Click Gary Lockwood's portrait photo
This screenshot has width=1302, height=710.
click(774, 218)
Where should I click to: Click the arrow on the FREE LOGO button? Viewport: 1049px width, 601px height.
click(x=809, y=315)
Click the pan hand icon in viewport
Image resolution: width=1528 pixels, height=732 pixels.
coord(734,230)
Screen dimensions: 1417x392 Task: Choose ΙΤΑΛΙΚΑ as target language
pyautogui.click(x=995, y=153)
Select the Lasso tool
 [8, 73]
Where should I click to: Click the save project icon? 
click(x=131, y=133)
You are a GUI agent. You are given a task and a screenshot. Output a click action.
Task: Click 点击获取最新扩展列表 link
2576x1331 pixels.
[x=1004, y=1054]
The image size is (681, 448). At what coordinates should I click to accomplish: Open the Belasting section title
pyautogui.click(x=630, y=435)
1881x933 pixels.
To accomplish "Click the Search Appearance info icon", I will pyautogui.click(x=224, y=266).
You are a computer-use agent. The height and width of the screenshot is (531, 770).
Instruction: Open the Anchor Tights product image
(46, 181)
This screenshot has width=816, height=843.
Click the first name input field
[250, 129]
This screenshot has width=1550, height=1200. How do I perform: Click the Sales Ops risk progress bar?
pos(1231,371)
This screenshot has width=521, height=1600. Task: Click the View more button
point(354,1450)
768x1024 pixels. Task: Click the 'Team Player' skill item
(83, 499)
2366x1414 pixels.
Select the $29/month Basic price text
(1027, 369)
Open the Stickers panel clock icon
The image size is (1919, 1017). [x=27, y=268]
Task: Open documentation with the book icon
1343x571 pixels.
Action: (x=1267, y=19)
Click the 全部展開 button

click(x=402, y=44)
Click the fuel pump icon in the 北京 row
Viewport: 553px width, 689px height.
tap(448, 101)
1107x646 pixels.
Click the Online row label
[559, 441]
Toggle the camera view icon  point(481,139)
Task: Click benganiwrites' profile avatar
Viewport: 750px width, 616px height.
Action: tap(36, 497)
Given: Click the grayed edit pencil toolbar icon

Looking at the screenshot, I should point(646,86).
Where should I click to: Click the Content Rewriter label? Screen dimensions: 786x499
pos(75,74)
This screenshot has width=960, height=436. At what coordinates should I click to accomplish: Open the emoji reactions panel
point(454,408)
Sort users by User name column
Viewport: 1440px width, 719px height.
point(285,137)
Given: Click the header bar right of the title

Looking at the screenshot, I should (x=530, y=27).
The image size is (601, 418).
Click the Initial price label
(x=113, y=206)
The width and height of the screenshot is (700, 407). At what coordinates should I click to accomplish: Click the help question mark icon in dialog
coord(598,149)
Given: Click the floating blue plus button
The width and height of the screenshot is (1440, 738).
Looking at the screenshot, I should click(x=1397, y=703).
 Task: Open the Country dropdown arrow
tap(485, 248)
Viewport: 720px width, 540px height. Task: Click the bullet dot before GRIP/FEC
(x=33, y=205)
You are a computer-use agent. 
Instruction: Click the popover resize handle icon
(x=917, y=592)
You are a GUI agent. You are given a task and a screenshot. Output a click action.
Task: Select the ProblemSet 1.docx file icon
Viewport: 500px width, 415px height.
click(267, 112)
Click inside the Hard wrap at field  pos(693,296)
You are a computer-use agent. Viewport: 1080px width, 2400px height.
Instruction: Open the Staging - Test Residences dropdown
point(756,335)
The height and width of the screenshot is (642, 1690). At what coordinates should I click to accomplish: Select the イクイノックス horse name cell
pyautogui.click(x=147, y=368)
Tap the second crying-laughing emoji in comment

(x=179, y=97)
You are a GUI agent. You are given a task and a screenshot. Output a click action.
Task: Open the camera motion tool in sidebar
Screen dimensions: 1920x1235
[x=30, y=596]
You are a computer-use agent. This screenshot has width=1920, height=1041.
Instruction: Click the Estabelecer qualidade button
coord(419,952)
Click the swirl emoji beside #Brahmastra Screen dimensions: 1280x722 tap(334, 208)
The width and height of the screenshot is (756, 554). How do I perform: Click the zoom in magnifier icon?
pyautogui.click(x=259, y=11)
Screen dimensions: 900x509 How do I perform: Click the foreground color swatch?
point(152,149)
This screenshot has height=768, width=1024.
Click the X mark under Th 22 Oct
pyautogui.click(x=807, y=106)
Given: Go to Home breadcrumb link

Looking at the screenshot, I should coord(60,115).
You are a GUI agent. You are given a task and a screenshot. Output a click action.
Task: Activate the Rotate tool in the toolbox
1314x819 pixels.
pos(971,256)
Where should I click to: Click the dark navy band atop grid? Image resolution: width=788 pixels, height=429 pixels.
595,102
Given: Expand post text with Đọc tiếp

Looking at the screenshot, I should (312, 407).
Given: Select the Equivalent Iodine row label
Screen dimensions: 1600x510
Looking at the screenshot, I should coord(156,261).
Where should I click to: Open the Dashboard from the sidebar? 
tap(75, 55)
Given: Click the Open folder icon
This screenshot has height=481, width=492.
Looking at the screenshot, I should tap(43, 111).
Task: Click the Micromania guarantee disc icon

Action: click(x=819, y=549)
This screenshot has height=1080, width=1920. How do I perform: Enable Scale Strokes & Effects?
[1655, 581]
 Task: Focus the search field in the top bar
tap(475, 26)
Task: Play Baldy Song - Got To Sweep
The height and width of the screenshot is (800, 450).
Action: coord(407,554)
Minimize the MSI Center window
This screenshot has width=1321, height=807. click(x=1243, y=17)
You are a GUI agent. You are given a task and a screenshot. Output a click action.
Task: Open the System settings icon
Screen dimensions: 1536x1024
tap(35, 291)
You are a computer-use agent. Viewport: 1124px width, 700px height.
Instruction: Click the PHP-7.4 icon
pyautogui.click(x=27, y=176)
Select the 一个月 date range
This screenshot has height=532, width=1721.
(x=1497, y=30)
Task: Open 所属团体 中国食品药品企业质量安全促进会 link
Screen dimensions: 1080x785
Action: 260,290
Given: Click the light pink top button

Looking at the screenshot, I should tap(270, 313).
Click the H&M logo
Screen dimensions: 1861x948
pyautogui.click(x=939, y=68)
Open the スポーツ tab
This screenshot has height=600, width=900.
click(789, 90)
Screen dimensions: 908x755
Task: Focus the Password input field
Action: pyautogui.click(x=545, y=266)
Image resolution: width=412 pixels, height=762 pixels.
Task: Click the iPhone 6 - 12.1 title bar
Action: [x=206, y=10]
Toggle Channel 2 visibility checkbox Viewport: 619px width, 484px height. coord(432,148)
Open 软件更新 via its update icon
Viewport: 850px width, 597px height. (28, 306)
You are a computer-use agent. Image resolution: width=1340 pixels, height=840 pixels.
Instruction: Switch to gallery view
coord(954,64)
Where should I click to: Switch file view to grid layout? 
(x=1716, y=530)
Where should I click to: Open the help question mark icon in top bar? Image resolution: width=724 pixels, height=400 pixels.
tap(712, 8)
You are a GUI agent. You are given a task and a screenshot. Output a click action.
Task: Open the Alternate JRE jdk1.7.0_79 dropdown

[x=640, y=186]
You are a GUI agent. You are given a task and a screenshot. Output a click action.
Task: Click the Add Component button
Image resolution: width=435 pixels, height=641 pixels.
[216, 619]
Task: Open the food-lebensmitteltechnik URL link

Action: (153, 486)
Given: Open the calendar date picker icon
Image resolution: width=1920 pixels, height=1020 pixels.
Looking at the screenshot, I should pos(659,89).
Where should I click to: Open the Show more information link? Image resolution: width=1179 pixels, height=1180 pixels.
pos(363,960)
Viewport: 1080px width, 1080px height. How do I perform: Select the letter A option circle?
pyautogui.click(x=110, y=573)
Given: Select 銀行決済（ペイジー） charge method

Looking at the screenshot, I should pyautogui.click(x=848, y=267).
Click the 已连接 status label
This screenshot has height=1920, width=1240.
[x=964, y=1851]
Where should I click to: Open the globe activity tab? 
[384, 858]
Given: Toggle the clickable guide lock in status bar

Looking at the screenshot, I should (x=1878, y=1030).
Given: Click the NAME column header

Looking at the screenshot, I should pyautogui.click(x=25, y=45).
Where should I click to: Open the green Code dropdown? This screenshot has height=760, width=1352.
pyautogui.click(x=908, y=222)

■ ■ ■ ■ ■

→ **Given problem**
Rewrite the part of the listing that opens with the line containing "Task: Open the Country dropdown arrow" and closes with the line containing "coord(419,952)", replacing "Instruction" with "Request" and leaving everything else unchanged.

→ **Answer for the task**
 Task: Open the Country dropdown arrow
tap(485, 248)
Viewport: 720px width, 540px height. Task: Click the bullet dot before GRIP/FEC
(x=33, y=205)
You are a computer-use agent. 
Request: Click the popover resize handle icon
(x=917, y=592)
You are a GUI agent. You are given a task and a screenshot. Output a click action.
Task: Select the ProblemSet 1.docx file icon
Viewport: 500px width, 415px height.
click(267, 112)
Click inside the Hard wrap at field  pos(693,296)
You are a computer-use agent. Viewport: 1080px width, 2400px height.
Request: Open the Staging - Test Residences dropdown
point(756,335)
The height and width of the screenshot is (642, 1690). At what coordinates should I click to accomplish: Select the イクイノックス horse name cell
pyautogui.click(x=147, y=368)
Tap the second crying-laughing emoji in comment

(x=179, y=97)
You are a GUI agent. You are given a task and a screenshot. Output a click action.
Task: Open the camera motion tool in sidebar
Screen dimensions: 1920x1235
[x=30, y=596]
You are a computer-use agent. This screenshot has width=1920, height=1041.
Request: Click the Estabelecer qualidade button
coord(419,952)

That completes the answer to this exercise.